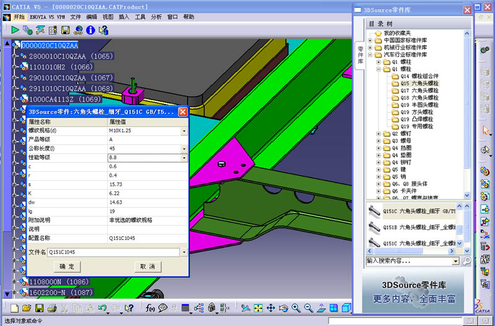Expand the 中国国家标准件库 tree node

point(371,40)
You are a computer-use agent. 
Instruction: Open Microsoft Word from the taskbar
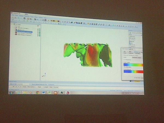43,93
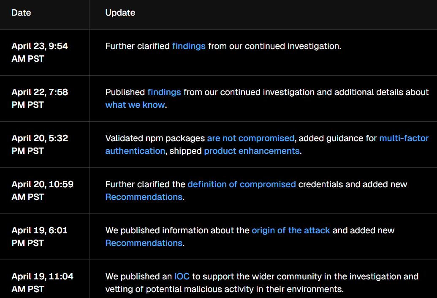Click Recommendations link in April 20, 10:59 AM row
The width and height of the screenshot is (437, 298).
(x=144, y=197)
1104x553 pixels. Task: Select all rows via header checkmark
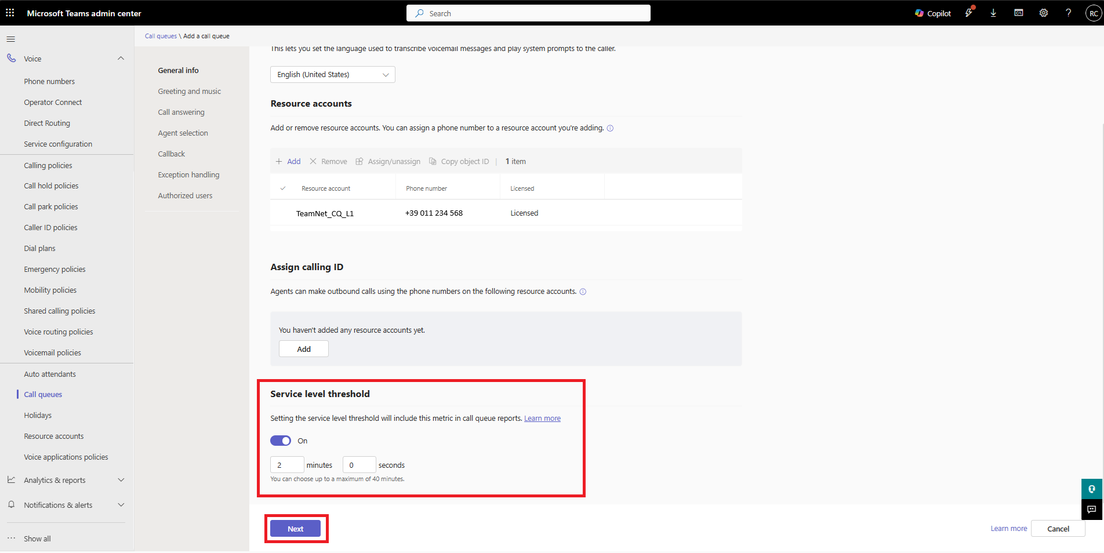[283, 188]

Exercise ::
Begin the copy at the line containing "Instruction: Open Microsoft" and end it at the last line of the records; transcribe exactly and exclude pictures.

Task answer ::
Instruction: Open Microsoft Word from the taskbar
43,93
Click Recommendations link in April 20, 10:59 AM row
The width and height of the screenshot is (437, 298).
(x=144, y=197)
1104x553 pixels. Task: Select all rows via header checkmark
[283, 188]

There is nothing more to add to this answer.